Hello, I have a large model with O(100,000) latent variables and so running the MCMC for many steps results in a very high memory usage. Is it possible in numpyro to specify which variables are not to be tracked if I do not wish to keep track of them?
Or, would the alternative be to run for a number of steps, save what I need and then restart from a last state?
Thanks!
i don’t think there’s any mechanism to do that out of the box. so the alternative you propose is probably the easiest path to get what you want.
Please see extra_fields
docs of MCMC.run Markov Chain Monte Carlo (MCMC) — NumPyro documentation for a solution
Thanks. extra_fields
works in most cases. However whenever I include reparameterization of xdir
like in this toy example, then the code throws an error after it finished sampling. If I comment out the reparameterization, then it works as desired.
def model():
x = numpyro.sample("x", dist.Normal(0, 1))
y = numpyro.sample("y", dist.Normal(0, 1))
with numpyro.handlers.reparam(config={"xdir": numpyro.infer.reparam.ProjectedNormalReparam()}):
xdir = numpyro.sample("xdir", dist.ProjectedNormal(jnp.zeros(3)))
nuts_kernel = NUTS(model)
mcmc = MCMC(nuts_kernel, num_warmup=500, num_samples=1000)
mcmc.run(random.PRNGKey(0), extra_fields=("~z.x",))
The motivation for that reparameterization is that I want to sample angles on the surface of a sphere.
In fact, the problem seems to appear whenever I use something like @numpyro.handlers.reparam(config={"xdir_dipole": numpyro.infer.reparam.CircularReparam()})
, so potentially any reparameterization.
Could you make a bug for this? For reparam models, we need to invoke a postprocess function that replays the model to collect deterministic samples after sampling. If you don’t need those deterministic samples, then it’s better to not replay the model.
I think you can do this
with numpyro.handlers.block(hide=["xdir"]), numpyro.handlers.reparam(...):
...
Thanks! This helped but still is not exactly what I need since I need to collect the deterministic samples.
- - - -
- _Brief 1_
Answer these questions using the forum thread on MCMC memory usage in NumPyro:
(a) Roughly how many latent variables does the original poster's model contain?
(b) In the toy example, what values are given for num_warmup and num_samples?
(c) What reason does the poster give for reparameterizing xdir?
- _Brief 2_
Write the next reply in the forum thread on MCMC memory usage in NumPyro.
The data that follows has no connection to the forum thread on MCMC memory usage in NumPyro.

Word and element location data
- - - -
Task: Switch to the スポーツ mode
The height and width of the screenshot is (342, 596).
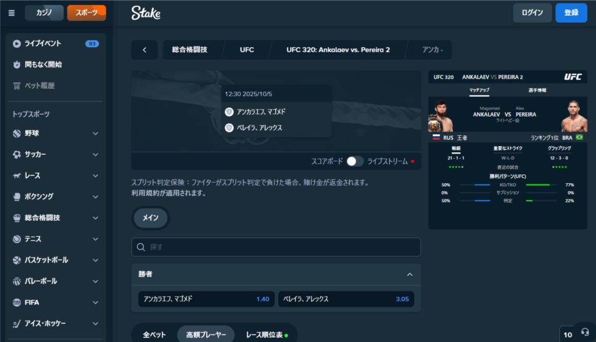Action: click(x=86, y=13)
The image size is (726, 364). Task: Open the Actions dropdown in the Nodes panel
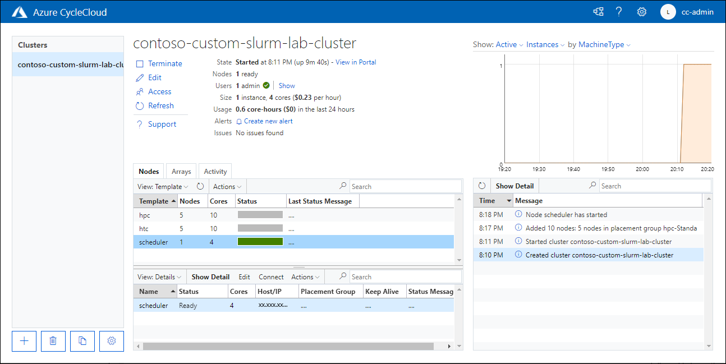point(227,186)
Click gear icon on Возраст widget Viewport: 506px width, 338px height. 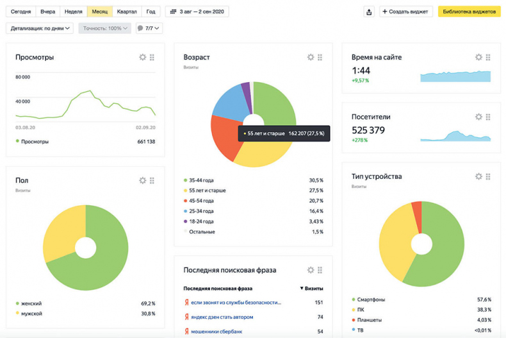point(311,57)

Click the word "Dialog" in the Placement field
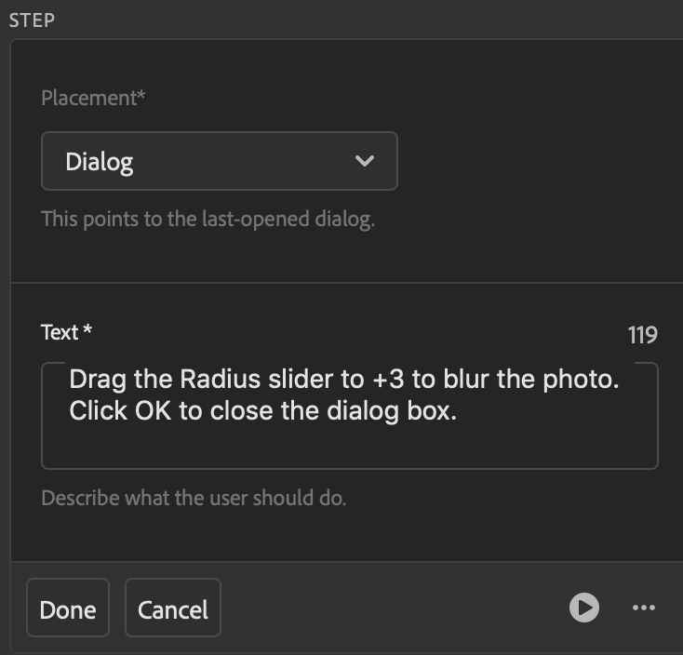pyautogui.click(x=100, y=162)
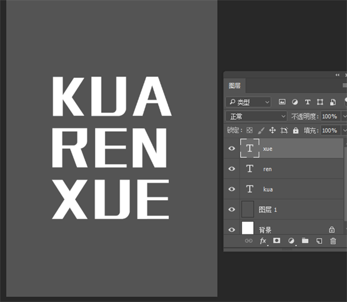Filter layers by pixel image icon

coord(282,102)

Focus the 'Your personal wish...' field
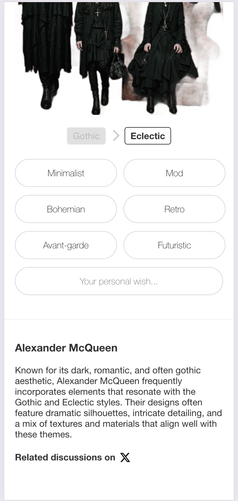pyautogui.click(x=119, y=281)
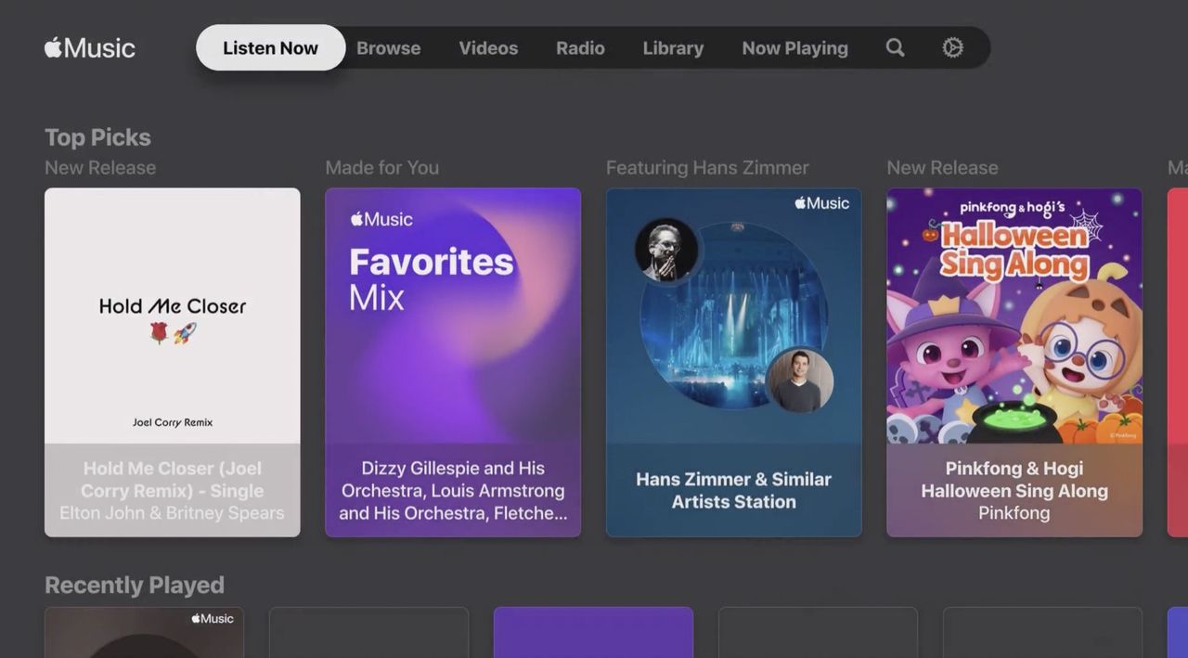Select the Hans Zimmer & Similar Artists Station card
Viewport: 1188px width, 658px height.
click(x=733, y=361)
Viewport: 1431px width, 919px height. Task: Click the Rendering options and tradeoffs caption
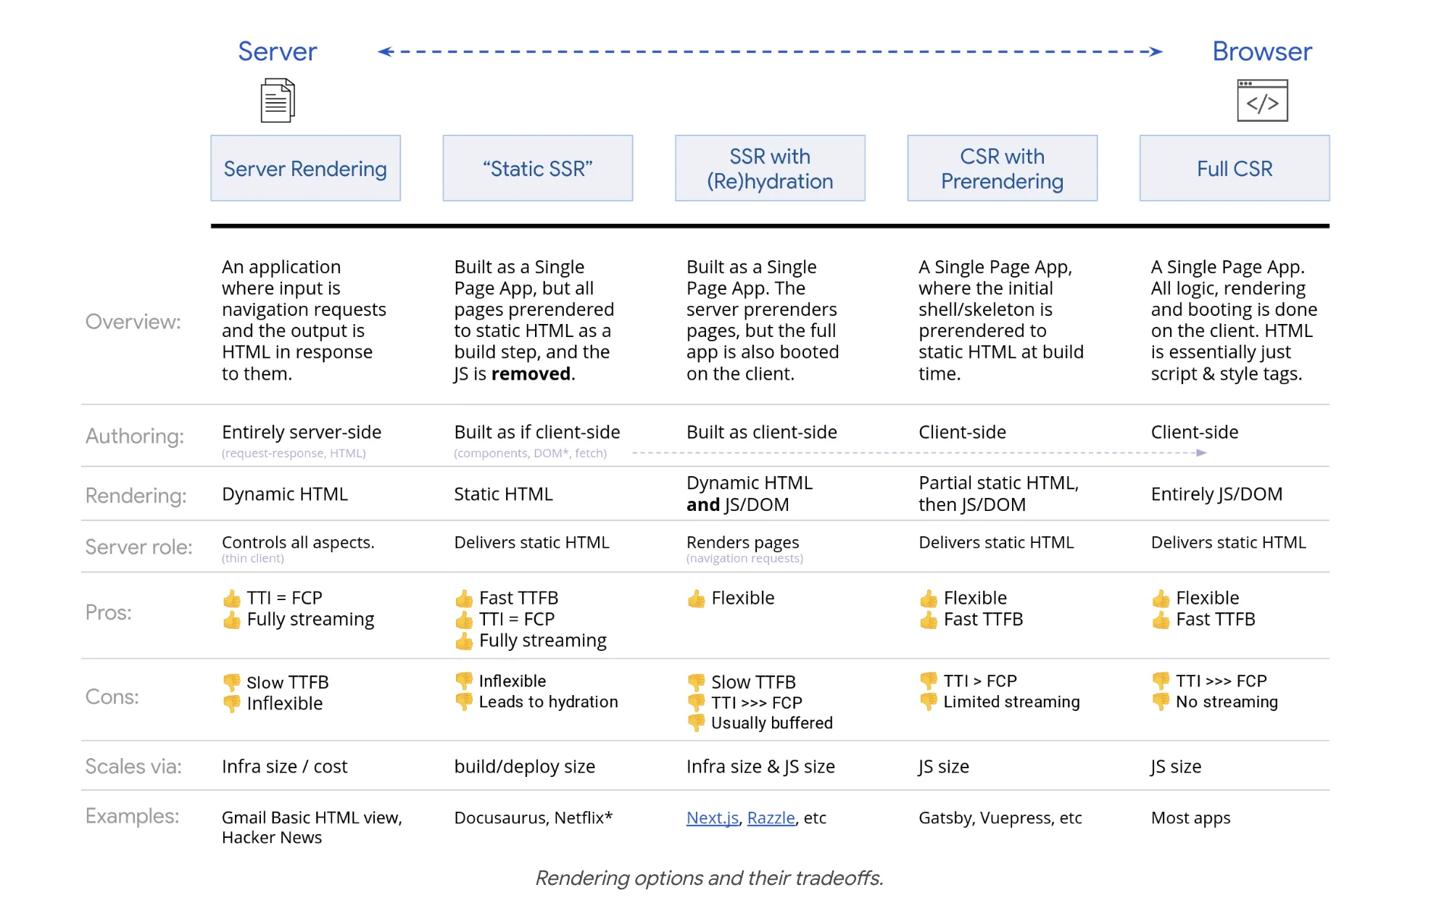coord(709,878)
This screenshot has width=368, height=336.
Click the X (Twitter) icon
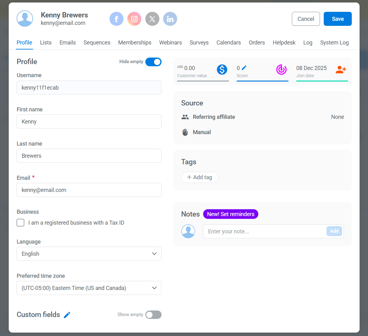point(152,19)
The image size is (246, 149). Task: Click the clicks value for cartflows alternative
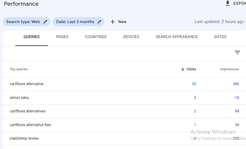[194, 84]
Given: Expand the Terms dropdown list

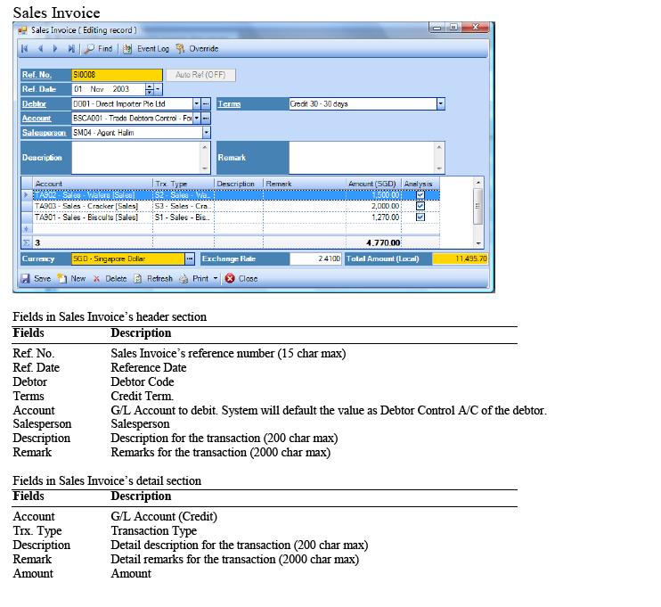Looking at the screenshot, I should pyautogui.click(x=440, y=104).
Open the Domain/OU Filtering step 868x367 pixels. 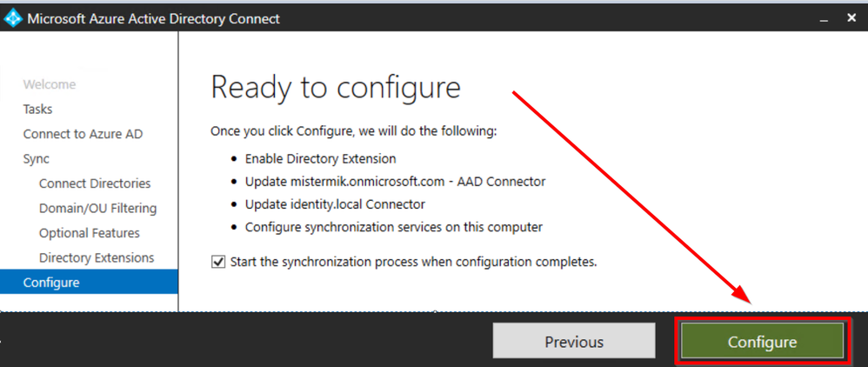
- - - -
- _Result 1_
(a) O(100,000) latent variables.
(b) num_warmup=500 and num_samples=1000.
(c) The poster wants to sample angles on the surface of a sphere.

- _Result 2_
For example, on this toy example I don’t want to collect x
but I want to collect the samples of theta
. But this approach hides theta
as well. Is there any way around this please?
def model():
x = numpyro.sample("x", dist.Normal(0, 1))
y = numpyro.sample("y", dist.Normal(0, 1))
with numpyro.handlers.block(hide=["xdir_dipole", "theta"],), numpyro.handlers.reparam(config={"xdir_dipole": numpyro.infer.reparam.ProjectedNormalReparam()}):
xdir = numpyro.sample("xdir_dipole", dist.ProjectedNormal(jnp.zeros(3)))
theta = numpyro.deterministic("theta", jnp.arccos(xdir[2]))
nuts_kernel = NUTS(model)
mcmc = MCMC(nuts_kernel, num_warmup=500, num_samples=500)
mcmc.run(random.PRNGKey(0), extra_fields=("~z.x",))
I guess you don’t want to block “theta” in your code numpyro.handlers.block(hide=["xdir_dipole", "theta"],)
Could you make an issue for this? I think we can do replaying while collecting samples, not at the end. I barely remember that doing so caused some performance issues (but could be useful for your usage case) Edit: it was just an api change back to the early numpyro development Add additional options for MCMC sampling by neerajprad · Pull Request #316 · pyro-ppl/numpyro · GitHub Edit 2 created the new issue Postprocessing while collecting samples · Issue #1908 · pyro-ppl/numpyro · GitHub
Just a note that the issue could have been fixed in the master branch. Could you double check @Rich-Sti ?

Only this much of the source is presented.